Segment Open
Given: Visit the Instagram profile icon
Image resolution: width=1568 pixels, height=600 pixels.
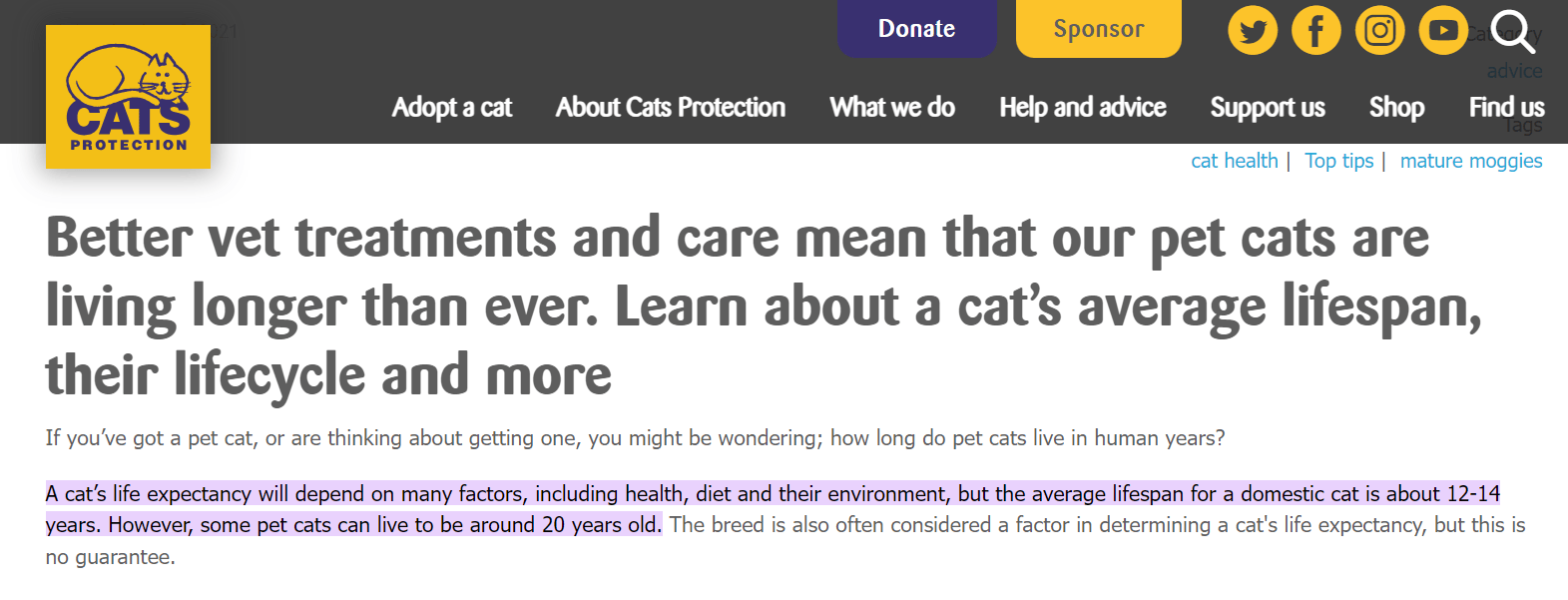Looking at the screenshot, I should tap(1380, 31).
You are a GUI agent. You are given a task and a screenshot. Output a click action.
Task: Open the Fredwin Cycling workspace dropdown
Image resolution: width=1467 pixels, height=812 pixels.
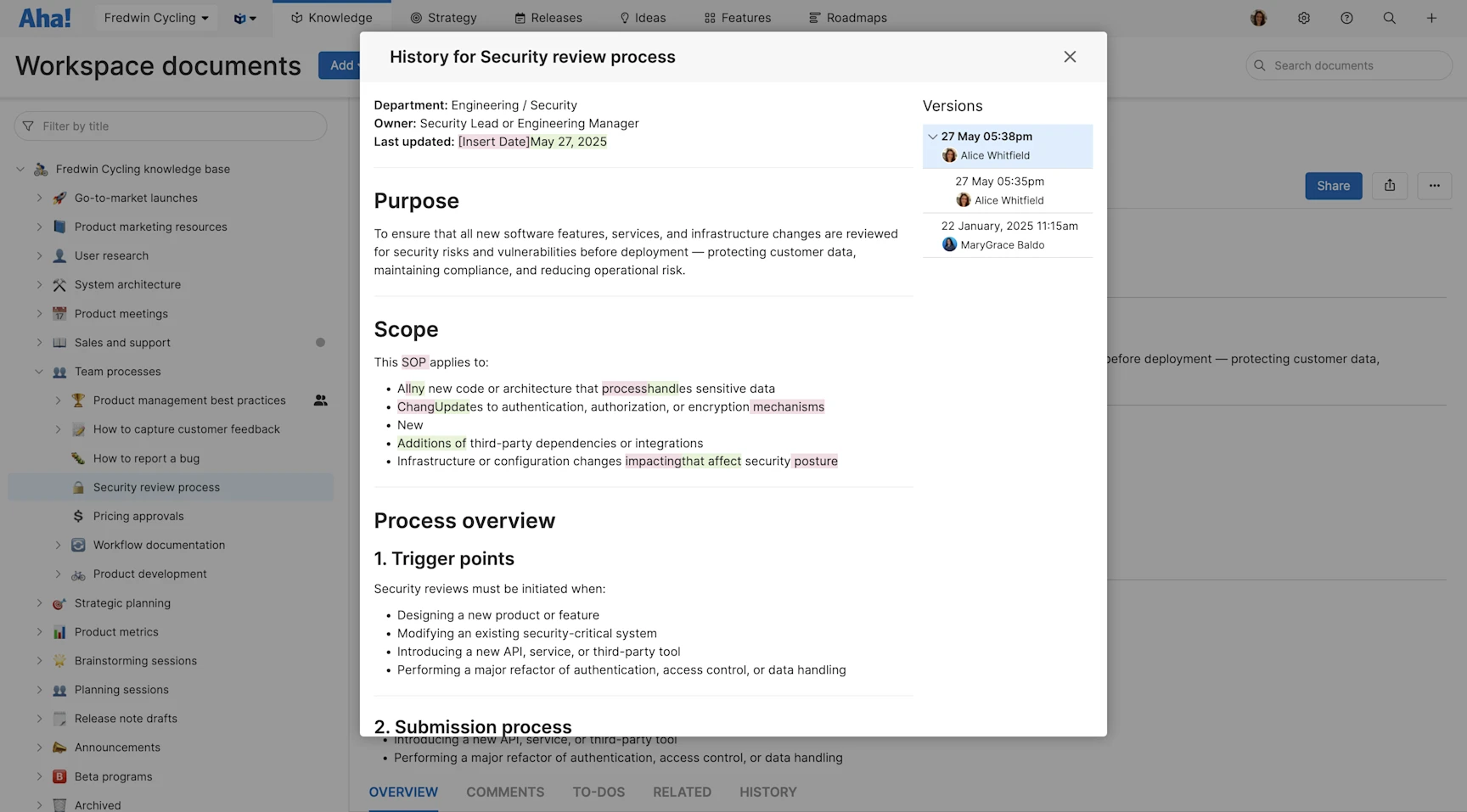tap(155, 17)
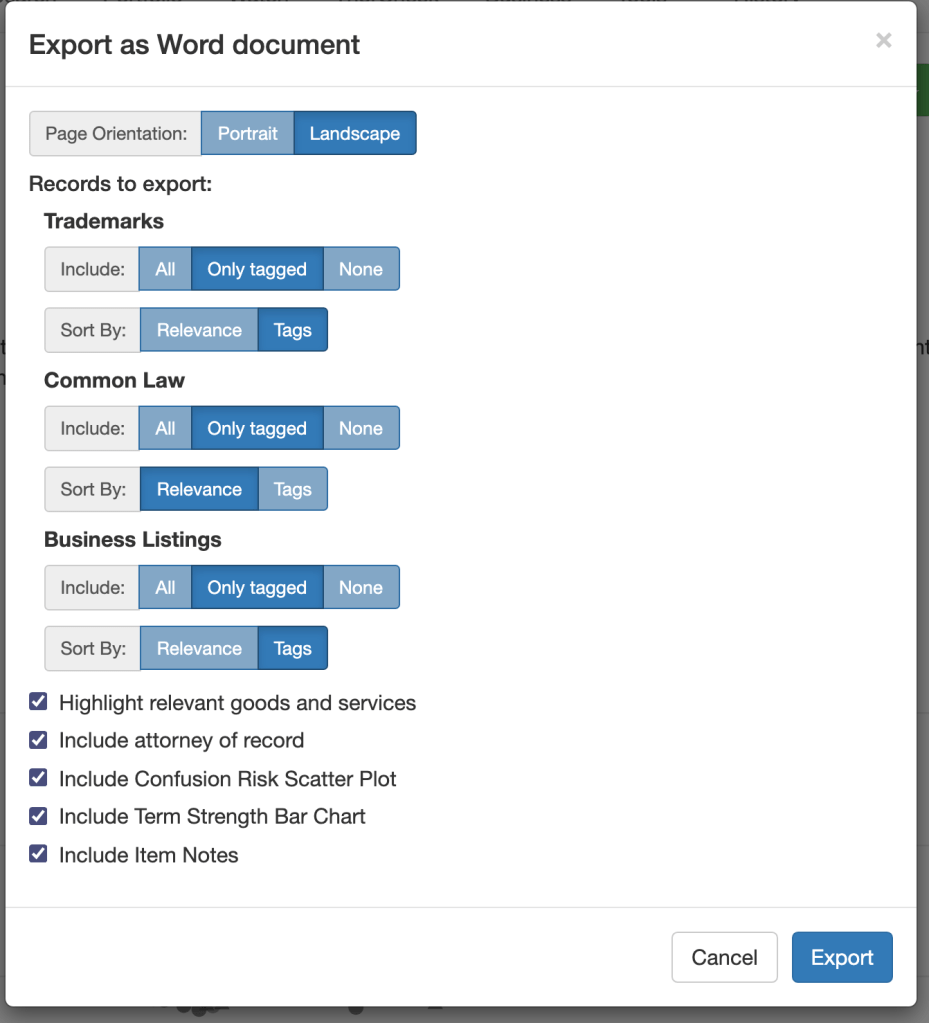Set Trademarks include to All
Screen dimensions: 929x1023
click(x=165, y=269)
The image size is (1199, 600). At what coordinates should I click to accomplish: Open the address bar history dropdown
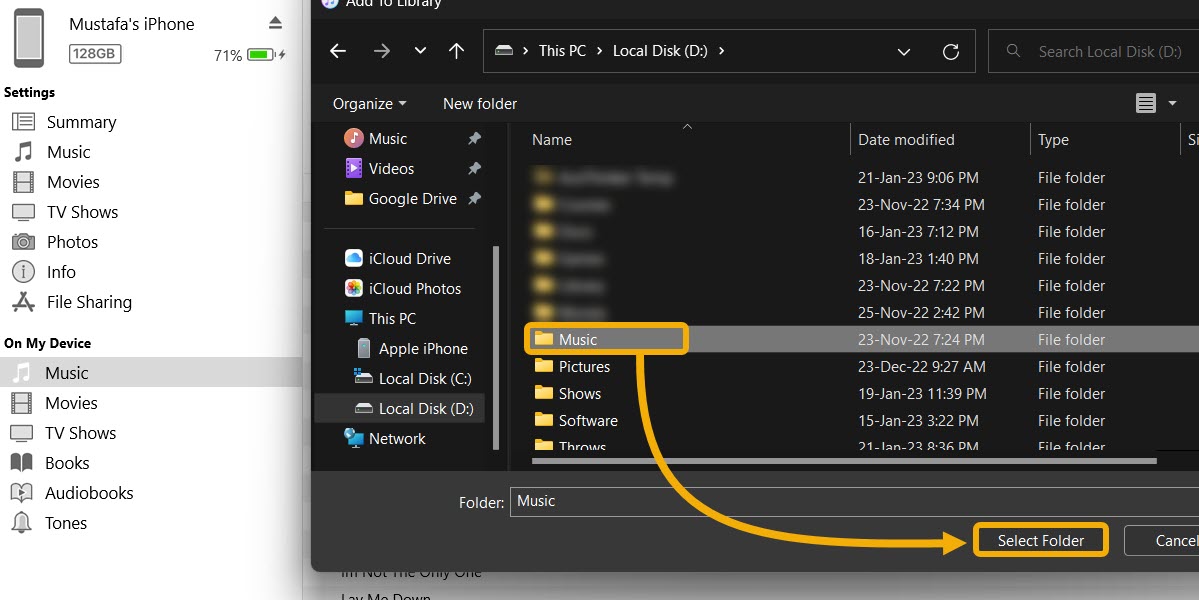point(904,51)
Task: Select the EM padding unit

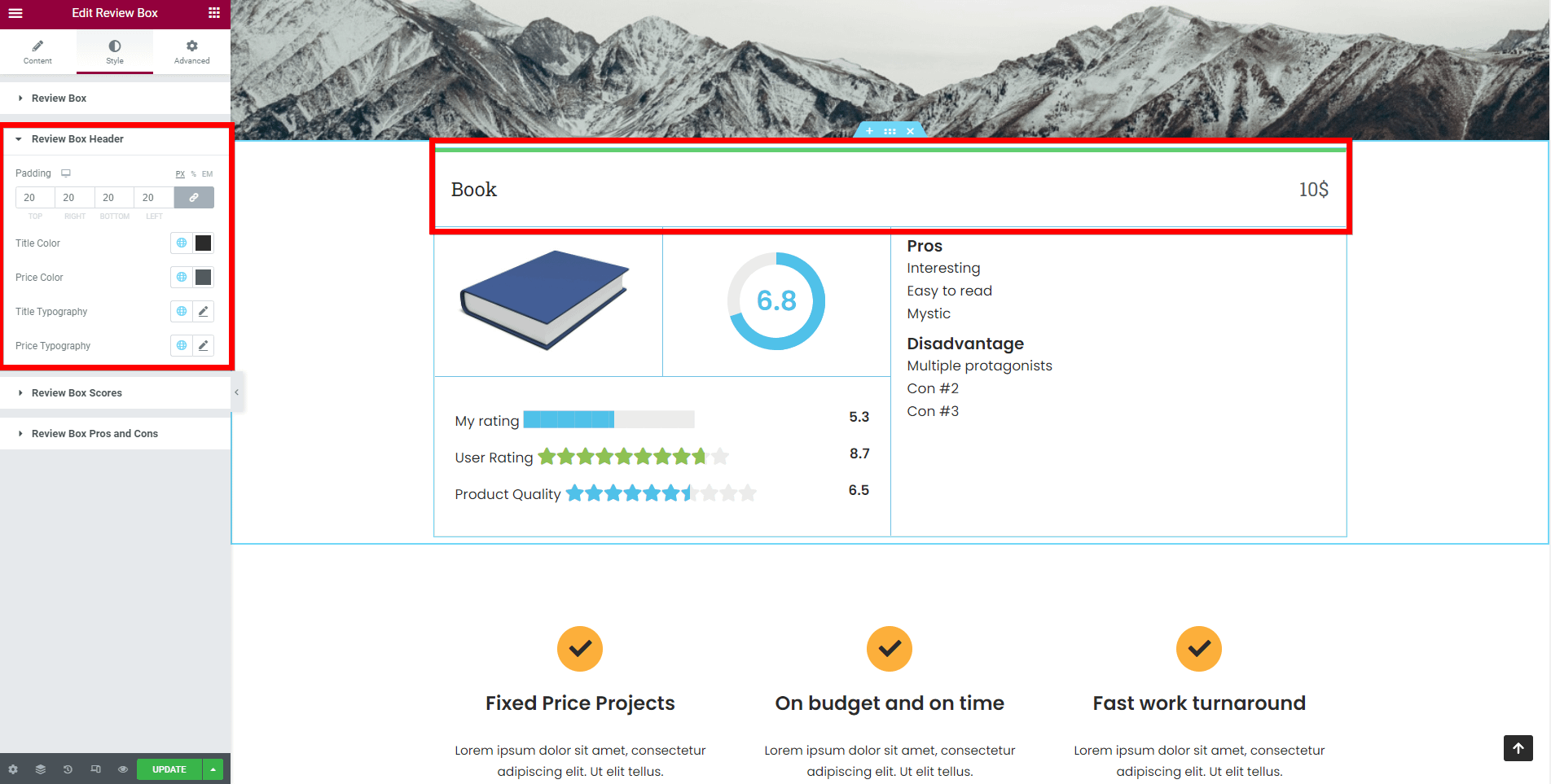Action: coord(207,174)
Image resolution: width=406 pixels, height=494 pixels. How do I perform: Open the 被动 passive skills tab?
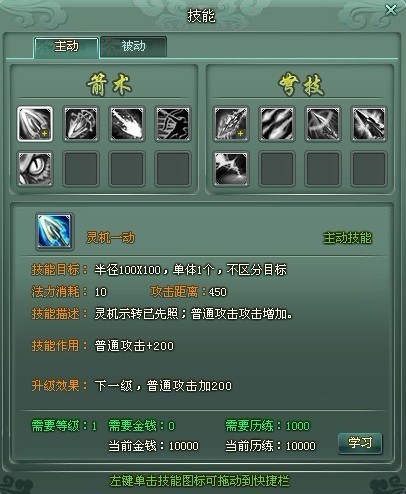coord(133,46)
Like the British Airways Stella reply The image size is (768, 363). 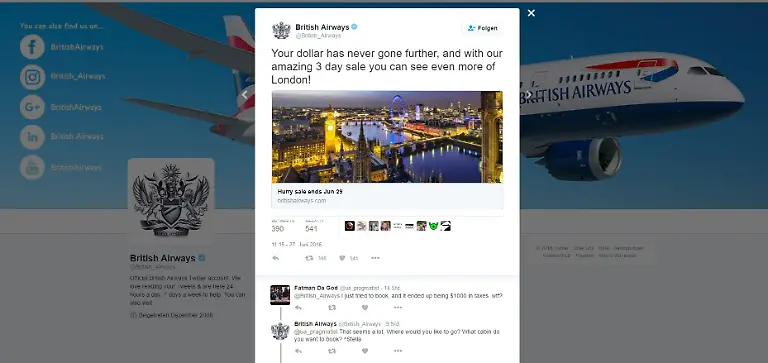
Segment Closed
### Your assignment
What you give back should be exactly the lines from the top of the data above down to and including the line with "Task: Open the", minus any pictures.

### Response below
Given: Visit the Instagram profile icon
Image resolution: width=1568 pixels, height=600 pixels.
Looking at the screenshot, I should tap(1380, 31).
You are a GUI agent. You are given a task and a screenshot. Output a click action.
Task: Open the Fredwin Cycling workspace dropdown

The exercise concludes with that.